→ **Source records**:

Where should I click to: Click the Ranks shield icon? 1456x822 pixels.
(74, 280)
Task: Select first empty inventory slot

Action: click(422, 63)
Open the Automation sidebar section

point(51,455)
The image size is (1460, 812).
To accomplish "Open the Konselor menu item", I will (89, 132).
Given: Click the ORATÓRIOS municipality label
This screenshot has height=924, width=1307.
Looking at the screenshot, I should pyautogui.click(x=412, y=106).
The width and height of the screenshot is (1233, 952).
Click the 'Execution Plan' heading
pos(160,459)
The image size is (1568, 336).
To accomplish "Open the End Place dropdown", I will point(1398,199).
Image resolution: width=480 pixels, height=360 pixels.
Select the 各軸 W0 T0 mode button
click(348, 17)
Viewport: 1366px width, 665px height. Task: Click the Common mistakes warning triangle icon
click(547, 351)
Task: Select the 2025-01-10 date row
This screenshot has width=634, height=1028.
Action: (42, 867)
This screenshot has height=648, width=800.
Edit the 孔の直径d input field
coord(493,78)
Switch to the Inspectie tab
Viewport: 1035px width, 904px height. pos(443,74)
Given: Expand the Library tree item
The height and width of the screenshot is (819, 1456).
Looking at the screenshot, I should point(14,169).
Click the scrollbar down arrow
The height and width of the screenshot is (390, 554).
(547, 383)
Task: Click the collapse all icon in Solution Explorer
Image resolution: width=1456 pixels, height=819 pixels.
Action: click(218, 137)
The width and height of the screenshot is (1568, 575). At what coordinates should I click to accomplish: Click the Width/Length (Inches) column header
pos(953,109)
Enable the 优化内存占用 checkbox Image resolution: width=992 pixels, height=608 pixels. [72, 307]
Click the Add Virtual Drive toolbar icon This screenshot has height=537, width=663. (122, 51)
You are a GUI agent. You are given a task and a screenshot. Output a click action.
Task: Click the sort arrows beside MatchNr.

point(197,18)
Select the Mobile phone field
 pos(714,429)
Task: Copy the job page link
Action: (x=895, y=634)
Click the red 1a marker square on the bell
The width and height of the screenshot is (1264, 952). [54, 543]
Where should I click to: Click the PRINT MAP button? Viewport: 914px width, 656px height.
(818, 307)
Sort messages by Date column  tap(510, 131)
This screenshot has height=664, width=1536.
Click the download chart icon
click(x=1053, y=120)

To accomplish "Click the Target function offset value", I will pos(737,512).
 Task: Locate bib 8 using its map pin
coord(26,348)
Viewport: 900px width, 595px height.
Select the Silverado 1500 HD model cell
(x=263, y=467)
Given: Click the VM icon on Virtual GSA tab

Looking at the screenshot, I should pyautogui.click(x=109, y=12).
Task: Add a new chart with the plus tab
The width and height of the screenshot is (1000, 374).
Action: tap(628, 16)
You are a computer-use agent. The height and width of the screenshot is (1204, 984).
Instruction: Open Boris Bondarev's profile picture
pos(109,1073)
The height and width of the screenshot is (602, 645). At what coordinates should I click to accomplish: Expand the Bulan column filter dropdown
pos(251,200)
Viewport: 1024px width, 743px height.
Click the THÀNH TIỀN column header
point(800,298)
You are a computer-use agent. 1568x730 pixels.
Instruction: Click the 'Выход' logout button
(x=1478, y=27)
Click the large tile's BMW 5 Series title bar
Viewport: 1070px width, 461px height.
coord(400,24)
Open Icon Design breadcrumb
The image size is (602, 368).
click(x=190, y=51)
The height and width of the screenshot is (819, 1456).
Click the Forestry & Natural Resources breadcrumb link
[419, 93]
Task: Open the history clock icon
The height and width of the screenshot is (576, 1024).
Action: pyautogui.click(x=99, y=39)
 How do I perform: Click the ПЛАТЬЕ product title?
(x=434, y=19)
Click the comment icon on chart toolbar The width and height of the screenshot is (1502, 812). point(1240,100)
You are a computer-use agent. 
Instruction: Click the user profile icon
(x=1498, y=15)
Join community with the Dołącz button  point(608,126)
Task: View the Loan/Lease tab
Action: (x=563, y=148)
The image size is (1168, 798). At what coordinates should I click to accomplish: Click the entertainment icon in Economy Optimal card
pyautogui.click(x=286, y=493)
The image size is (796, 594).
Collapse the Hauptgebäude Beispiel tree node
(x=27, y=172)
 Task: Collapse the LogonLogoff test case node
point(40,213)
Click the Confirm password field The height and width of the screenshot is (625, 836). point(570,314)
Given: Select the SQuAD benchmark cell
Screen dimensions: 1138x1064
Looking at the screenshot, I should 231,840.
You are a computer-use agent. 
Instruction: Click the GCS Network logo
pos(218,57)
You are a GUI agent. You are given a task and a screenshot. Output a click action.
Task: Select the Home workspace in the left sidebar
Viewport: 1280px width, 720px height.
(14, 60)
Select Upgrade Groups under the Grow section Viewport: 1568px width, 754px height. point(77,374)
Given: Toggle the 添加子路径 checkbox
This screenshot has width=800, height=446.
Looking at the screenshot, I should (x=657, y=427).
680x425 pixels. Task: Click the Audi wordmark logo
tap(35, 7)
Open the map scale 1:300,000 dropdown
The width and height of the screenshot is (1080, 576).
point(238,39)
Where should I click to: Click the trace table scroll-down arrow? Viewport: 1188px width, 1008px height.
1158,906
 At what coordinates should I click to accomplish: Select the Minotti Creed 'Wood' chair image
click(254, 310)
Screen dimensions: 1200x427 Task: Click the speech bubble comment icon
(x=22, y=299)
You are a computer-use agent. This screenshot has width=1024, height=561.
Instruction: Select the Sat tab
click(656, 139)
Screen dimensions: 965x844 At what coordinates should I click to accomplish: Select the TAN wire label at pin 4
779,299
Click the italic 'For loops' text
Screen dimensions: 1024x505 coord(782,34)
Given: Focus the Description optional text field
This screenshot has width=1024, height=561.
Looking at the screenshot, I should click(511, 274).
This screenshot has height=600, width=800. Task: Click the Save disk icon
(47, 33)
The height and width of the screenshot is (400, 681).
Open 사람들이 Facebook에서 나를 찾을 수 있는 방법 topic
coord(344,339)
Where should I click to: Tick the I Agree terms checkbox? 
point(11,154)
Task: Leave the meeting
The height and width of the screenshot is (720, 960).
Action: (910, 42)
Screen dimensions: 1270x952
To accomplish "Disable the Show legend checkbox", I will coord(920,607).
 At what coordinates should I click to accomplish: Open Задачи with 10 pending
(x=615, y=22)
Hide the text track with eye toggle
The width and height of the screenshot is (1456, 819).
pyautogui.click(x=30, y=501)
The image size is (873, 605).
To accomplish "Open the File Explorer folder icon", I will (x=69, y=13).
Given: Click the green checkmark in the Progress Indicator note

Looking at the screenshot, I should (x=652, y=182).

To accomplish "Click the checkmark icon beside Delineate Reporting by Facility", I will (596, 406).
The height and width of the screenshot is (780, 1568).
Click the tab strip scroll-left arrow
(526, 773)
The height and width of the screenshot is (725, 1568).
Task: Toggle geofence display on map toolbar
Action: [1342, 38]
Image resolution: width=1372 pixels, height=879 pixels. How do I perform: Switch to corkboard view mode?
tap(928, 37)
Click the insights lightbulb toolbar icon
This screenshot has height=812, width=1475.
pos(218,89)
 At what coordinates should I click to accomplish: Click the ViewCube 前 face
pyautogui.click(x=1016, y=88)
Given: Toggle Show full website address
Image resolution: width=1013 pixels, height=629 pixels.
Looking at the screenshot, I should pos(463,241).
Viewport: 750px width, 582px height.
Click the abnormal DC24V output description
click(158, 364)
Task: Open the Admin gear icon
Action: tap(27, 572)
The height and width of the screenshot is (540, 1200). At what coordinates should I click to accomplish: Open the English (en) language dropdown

→ **Your task**: Reproduce every one of these lines, substituting "outline" for "corkboard" wherever it occurs and keeping everything else the same.

→ **Written solution**:
Where should I click to: Click the Ranks shield icon? 1456x822 pixels.
(74, 280)
Task: Select first empty inventory slot

Action: click(422, 63)
Open the Automation sidebar section

point(51,455)
The image size is (1460, 812).
To accomplish "Open the Konselor menu item", I will (89, 132).
Given: Click the ORATÓRIOS municipality label
This screenshot has height=924, width=1307.
Looking at the screenshot, I should pyautogui.click(x=412, y=106).
The width and height of the screenshot is (1233, 952).
Click the 'Execution Plan' heading
pos(160,459)
The image size is (1568, 336).
To accomplish "Open the End Place dropdown", I will point(1398,199).
Image resolution: width=480 pixels, height=360 pixels.
Select the 各軸 W0 T0 mode button
click(348, 17)
Viewport: 1366px width, 665px height. Task: Click the Common mistakes warning triangle icon
click(547, 351)
Task: Select the 2025-01-10 date row
This screenshot has width=634, height=1028.
Action: (42, 867)
This screenshot has height=648, width=800.
Edit the 孔の直径d input field
coord(493,78)
Switch to the Inspectie tab
Viewport: 1035px width, 904px height. pos(443,74)
Given: Expand the Library tree item
The height and width of the screenshot is (819, 1456).
Looking at the screenshot, I should point(14,169).
Click the scrollbar down arrow
The height and width of the screenshot is (390, 554).
(547, 383)
Task: Click the collapse all icon in Solution Explorer
Image resolution: width=1456 pixels, height=819 pixels.
Action: click(218, 137)
The width and height of the screenshot is (1568, 575). At what coordinates should I click to accomplish: Click the Width/Length (Inches) column header
pos(953,109)
Enable the 优化内存占用 checkbox Image resolution: width=992 pixels, height=608 pixels. [72, 307]
Click the Add Virtual Drive toolbar icon This screenshot has height=537, width=663. (122, 51)
You are a GUI agent. You are given a task and a screenshot. Output a click action.
Task: Click the sort arrows beside MatchNr.

point(197,18)
Select the Mobile phone field
 pos(714,429)
Task: Copy the job page link
Action: (x=895, y=634)
Click the red 1a marker square on the bell
The width and height of the screenshot is (1264, 952). [54, 543]
Where should I click to: Click the PRINT MAP button? Viewport: 914px width, 656px height.
(818, 307)
Sort messages by Date column  tap(510, 131)
This screenshot has height=664, width=1536.
Click the download chart icon
click(x=1053, y=120)

To accomplish "Click the Target function offset value", I will pos(737,512).
 Task: Locate bib 8 using its map pin
coord(26,348)
Viewport: 900px width, 595px height.
Select the Silverado 1500 HD model cell
(x=263, y=467)
Given: Click the VM icon on Virtual GSA tab

Looking at the screenshot, I should pyautogui.click(x=109, y=12).
Task: Add a new chart with the plus tab
The width and height of the screenshot is (1000, 374).
Action: tap(628, 16)
You are a computer-use agent. The height and width of the screenshot is (1204, 984).
Instruction: Open Boris Bondarev's profile picture
pos(109,1073)
The height and width of the screenshot is (602, 645). At what coordinates should I click to accomplish: Expand the Bulan column filter dropdown
pos(251,200)
Viewport: 1024px width, 743px height.
Click the THÀNH TIỀN column header
point(800,298)
You are a computer-use agent. 1568x730 pixels.
Instruction: Click the 'Выход' logout button
(x=1478, y=27)
Click the large tile's BMW 5 Series title bar
Viewport: 1070px width, 461px height.
coord(400,24)
Open Icon Design breadcrumb
The image size is (602, 368).
click(x=190, y=51)
The height and width of the screenshot is (819, 1456).
Click the Forestry & Natural Resources breadcrumb link
[419, 93]
Task: Open the history clock icon
The height and width of the screenshot is (576, 1024).
Action: pyautogui.click(x=99, y=39)
 How do I perform: Click the ПЛАТЬЕ product title?
(x=434, y=19)
Click the comment icon on chart toolbar The width and height of the screenshot is (1502, 812). point(1240,100)
You are a computer-use agent. 
Instruction: Click the user profile icon
(x=1498, y=15)
Join community with the Dołącz button  point(608,126)
Task: View the Loan/Lease tab
Action: (x=563, y=148)
The image size is (1168, 798). At what coordinates should I click to accomplish: Click the entertainment icon in Economy Optimal card
pyautogui.click(x=286, y=493)
The image size is (796, 594).
Collapse the Hauptgebäude Beispiel tree node
(x=27, y=172)
 Task: Collapse the LogonLogoff test case node
point(40,213)
Click the Confirm password field The height and width of the screenshot is (625, 836). point(570,314)
Given: Select the SQuAD benchmark cell
Screen dimensions: 1138x1064
Looking at the screenshot, I should 231,840.
You are a computer-use agent. 
Instruction: Click the GCS Network logo
pos(218,57)
You are a GUI agent. You are given a task and a screenshot. Output a click action.
Task: Select the Home workspace in the left sidebar
Viewport: 1280px width, 720px height.
(14, 60)
Select Upgrade Groups under the Grow section Viewport: 1568px width, 754px height. point(77,374)
Given: Toggle the 添加子路径 checkbox
This screenshot has width=800, height=446.
Looking at the screenshot, I should (x=657, y=427).
680x425 pixels. Task: Click the Audi wordmark logo
tap(35, 7)
Open the map scale 1:300,000 dropdown
The width and height of the screenshot is (1080, 576).
point(238,39)
Where should I click to: Click the trace table scroll-down arrow? Viewport: 1188px width, 1008px height.
1158,906
 At what coordinates should I click to accomplish: Select the Minotti Creed 'Wood' chair image
click(254, 310)
Screen dimensions: 1200x427 Task: Click the speech bubble comment icon
(x=22, y=299)
You are a computer-use agent. This screenshot has width=1024, height=561.
Instruction: Select the Sat tab
click(656, 139)
Screen dimensions: 965x844 At what coordinates should I click to accomplish: Select the TAN wire label at pin 4
779,299
Click the italic 'For loops' text
Screen dimensions: 1024x505 coord(782,34)
Given: Focus the Description optional text field
This screenshot has width=1024, height=561.
Looking at the screenshot, I should click(511, 274).
This screenshot has height=600, width=800. Task: Click the Save disk icon
(47, 33)
The height and width of the screenshot is (400, 681).
Open 사람들이 Facebook에서 나를 찾을 수 있는 방법 topic
coord(344,339)
Where should I click to: Tick the I Agree terms checkbox? 
point(11,154)
Task: Leave the meeting
The height and width of the screenshot is (720, 960).
Action: (910, 42)
Screen dimensions: 1270x952
To accomplish "Disable the Show legend checkbox", I will coord(920,607).
 At what coordinates should I click to accomplish: Open Задачи with 10 pending
(x=615, y=22)
Hide the text track with eye toggle
The width and height of the screenshot is (1456, 819).
pyautogui.click(x=30, y=501)
The image size is (873, 605).
To accomplish "Open the File Explorer folder icon", I will (x=69, y=13).
Given: Click the green checkmark in the Progress Indicator note

Looking at the screenshot, I should (x=652, y=182).

To accomplish "Click the checkmark icon beside Delineate Reporting by Facility", I will (596, 406).
The height and width of the screenshot is (780, 1568).
Click the tab strip scroll-left arrow
(526, 773)
The height and width of the screenshot is (725, 1568).
Task: Toggle geofence display on map toolbar
Action: [1342, 38]
Image resolution: width=1372 pixels, height=879 pixels. How do I perform: Switch to outline view mode?
tap(928, 37)
Click the insights lightbulb toolbar icon
This screenshot has height=812, width=1475.
pos(218,89)
 At what coordinates should I click to accomplish: Click the ViewCube 前 face
pyautogui.click(x=1016, y=88)
Given: Toggle Show full website address
Image resolution: width=1013 pixels, height=629 pixels.
Looking at the screenshot, I should pos(463,241).
Viewport: 750px width, 582px height.
Click the abnormal DC24V output description
click(158, 364)
Task: Open the Admin gear icon
Action: tap(27, 572)
The height and width of the screenshot is (540, 1200). At what coordinates should I click to accomplish: Open the English (en) language dropdown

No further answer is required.